Screenshot grounding data
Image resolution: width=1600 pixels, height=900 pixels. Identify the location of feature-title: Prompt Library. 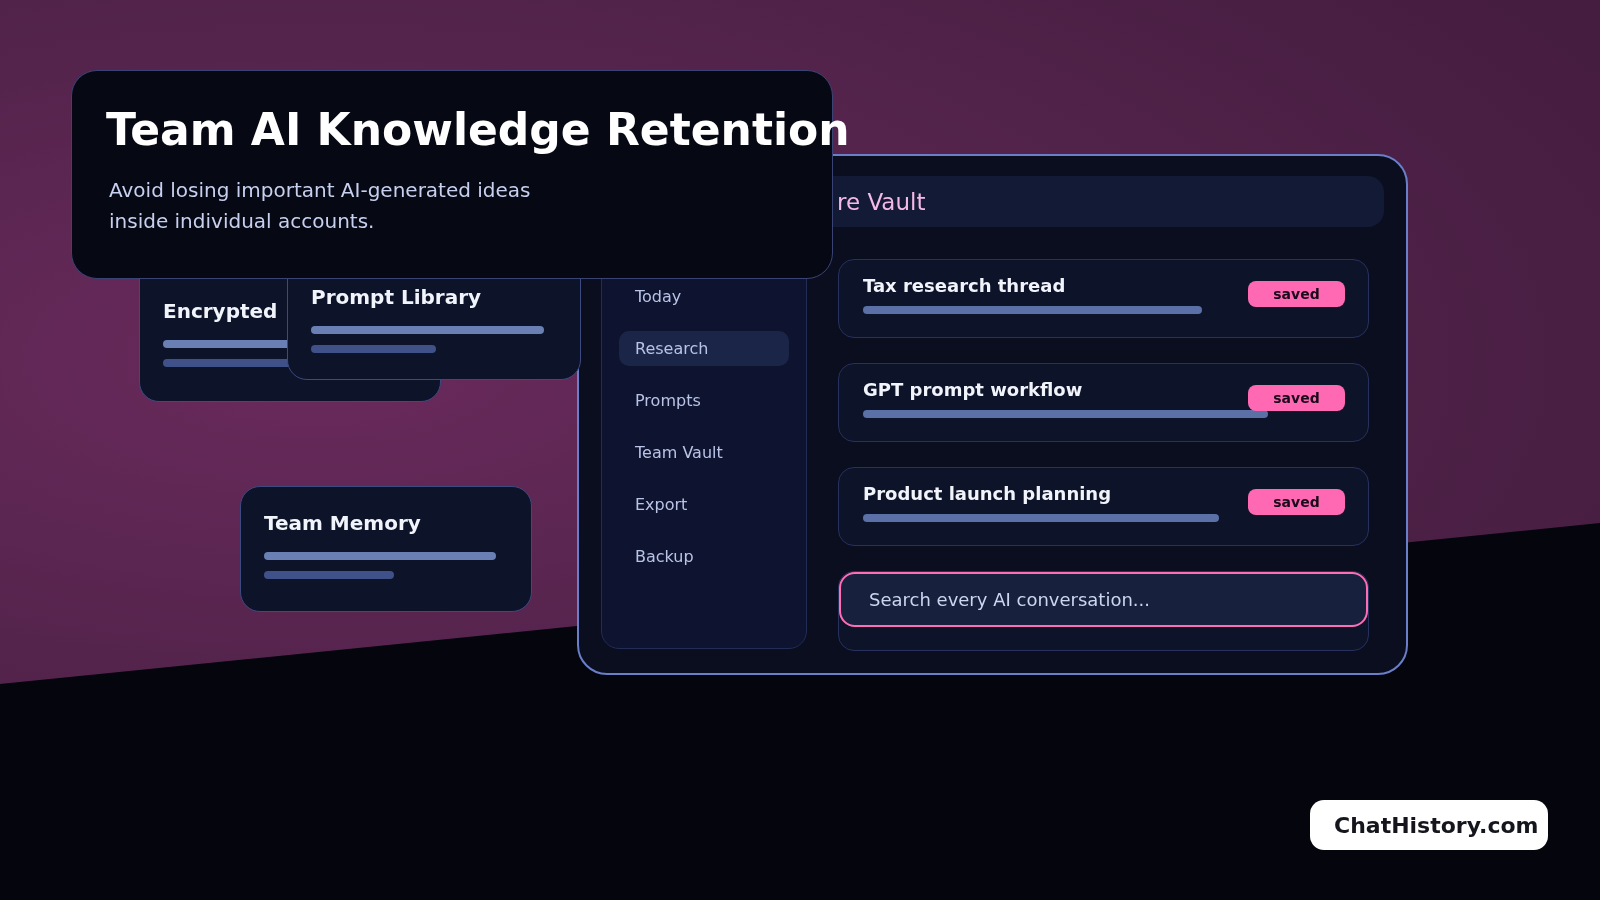
(396, 297).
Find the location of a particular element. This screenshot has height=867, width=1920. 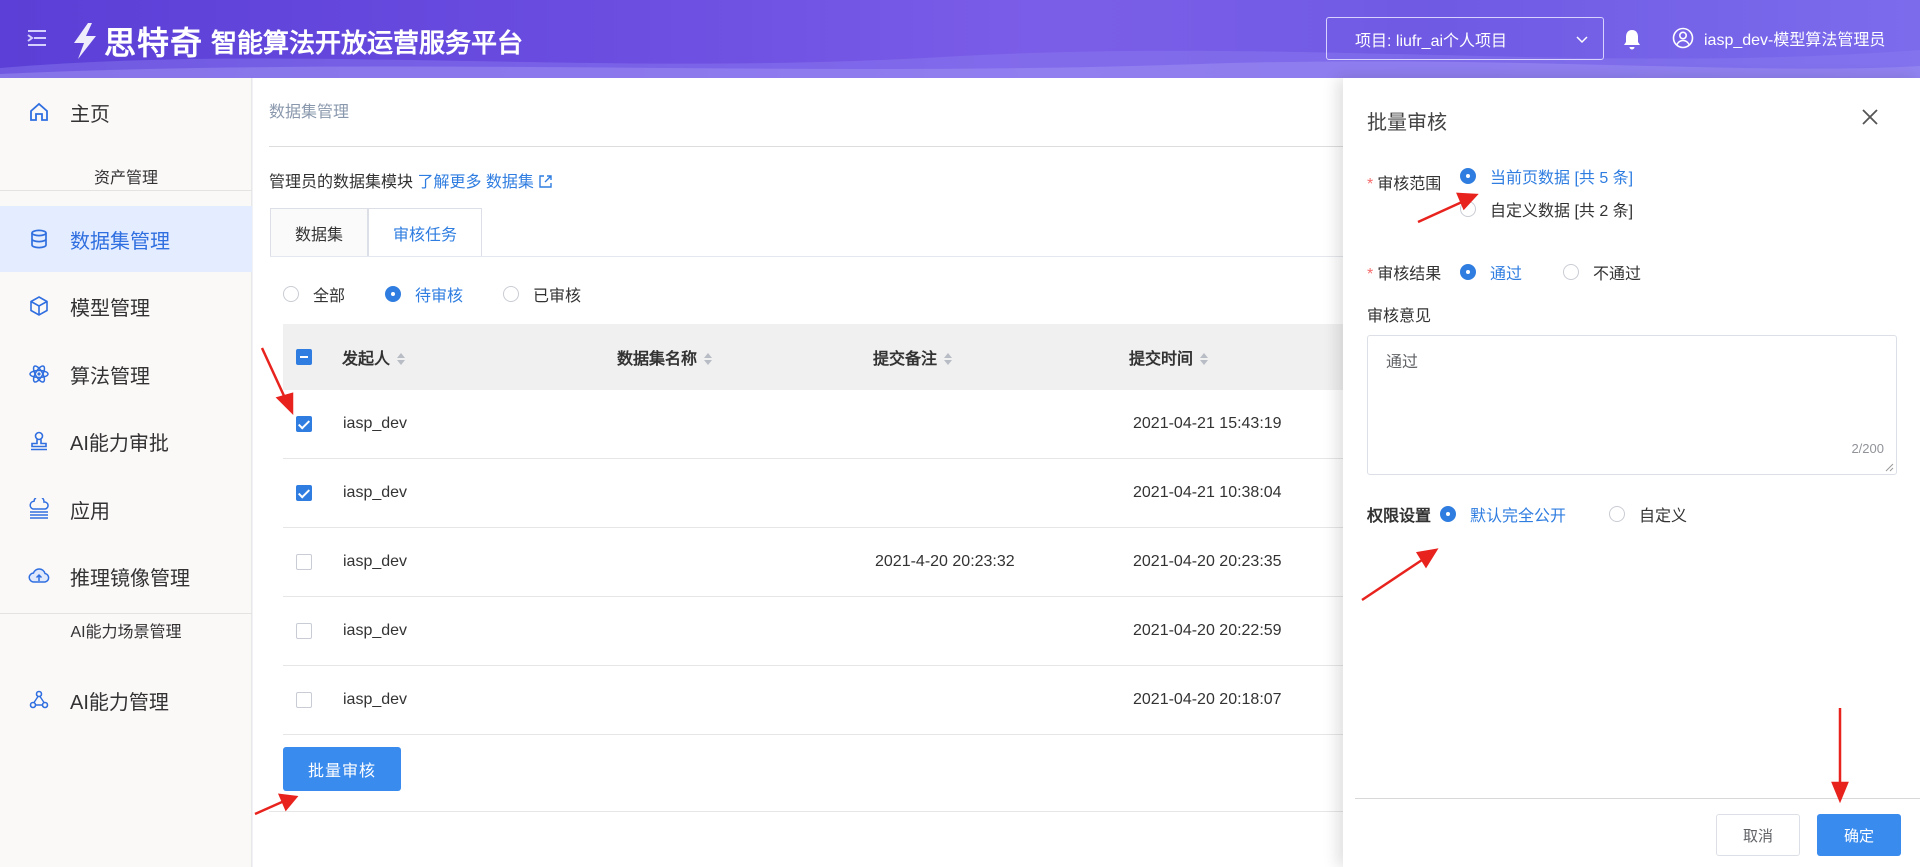

scope-current-page-option: 当前页数据 [共 5 条] is located at coordinates (1546, 176).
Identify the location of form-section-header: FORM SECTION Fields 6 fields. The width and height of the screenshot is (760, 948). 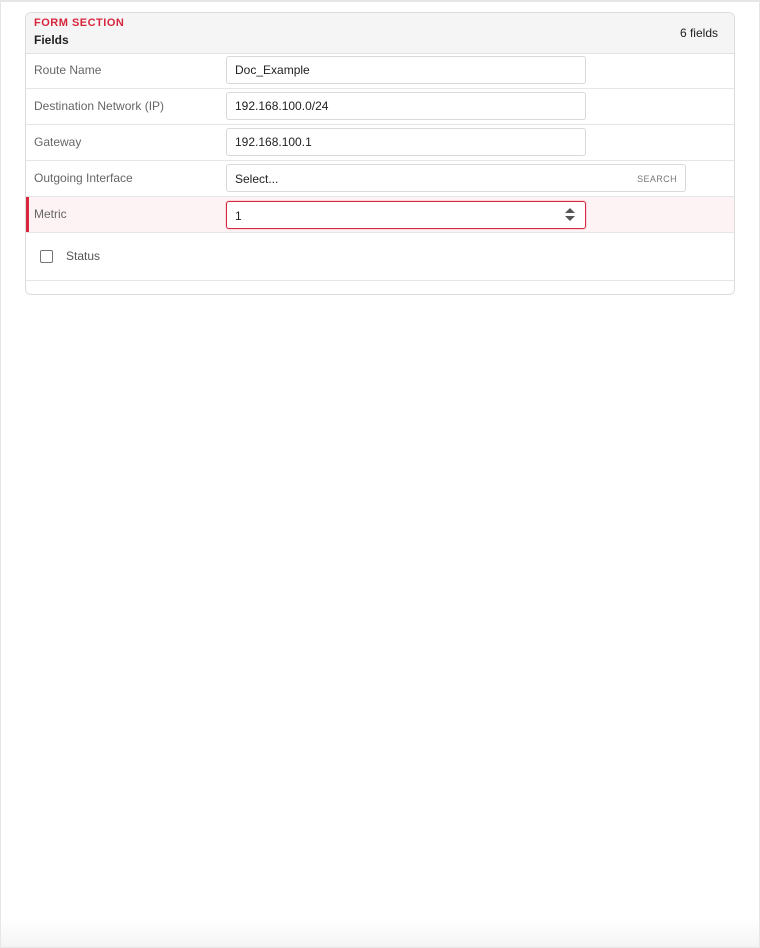
(380, 34).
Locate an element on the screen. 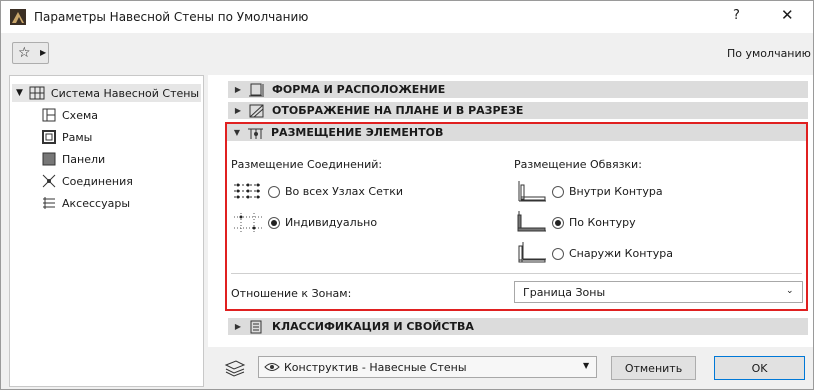 Image resolution: width=814 pixels, height=390 pixels. classification-icon is located at coordinates (256, 326).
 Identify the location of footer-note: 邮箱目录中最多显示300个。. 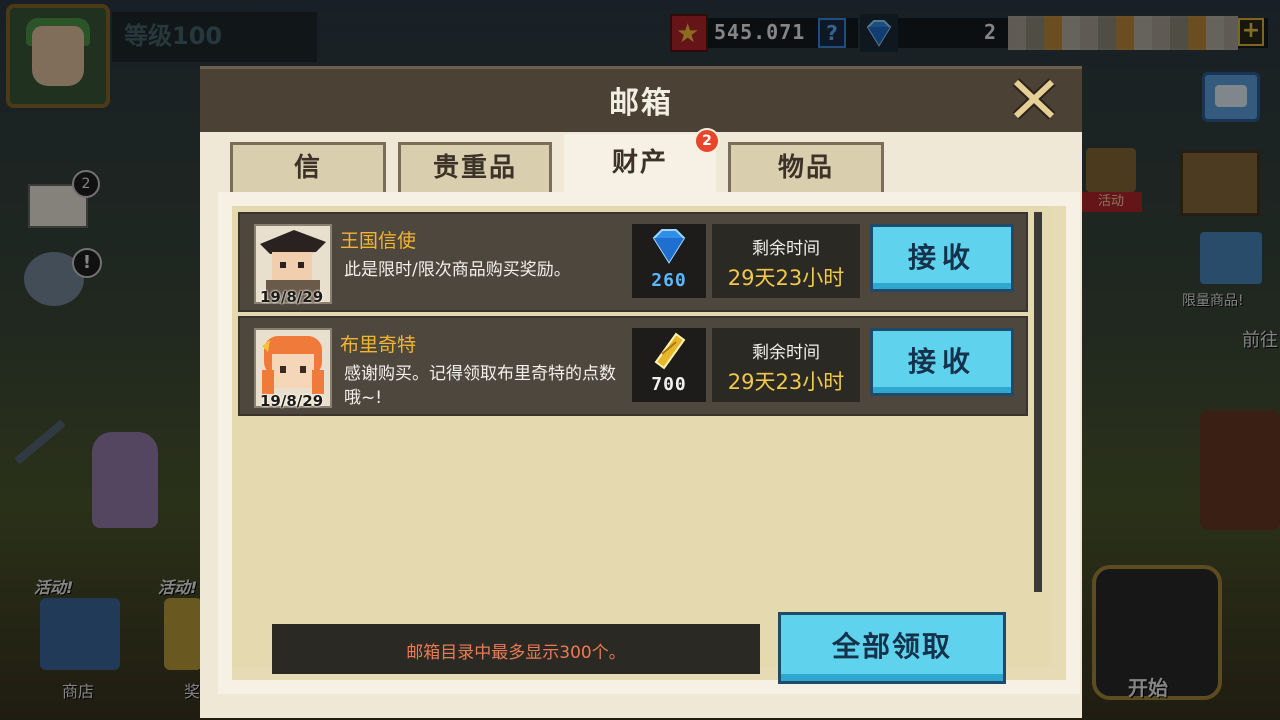
(516, 653).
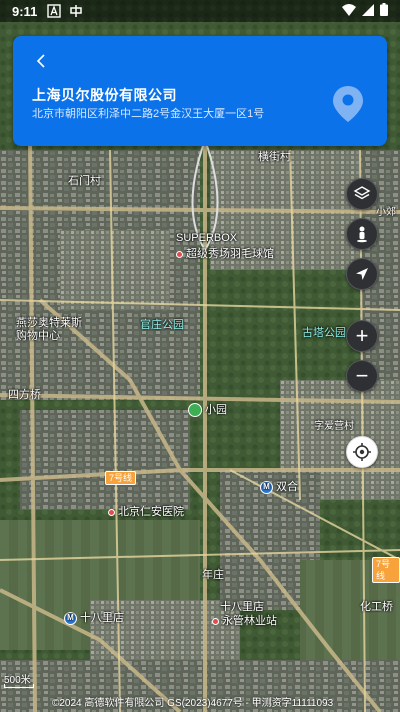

● **GOAL OF THE EXERCISE**: Rewrite the records from the line with "Find the location" to the line with "scope-current-page-option: 当前页数据 [共", substituting "specific" for "particular" and keeping everything else the same. Omit the pictures.

● **WRITTEN RESPONSE**:
Find the location of a specific element. This screenshot has height=867, width=1920. 

scope-current-page-option: 当前页数据 [共 5 条] is located at coordinates (1546, 176).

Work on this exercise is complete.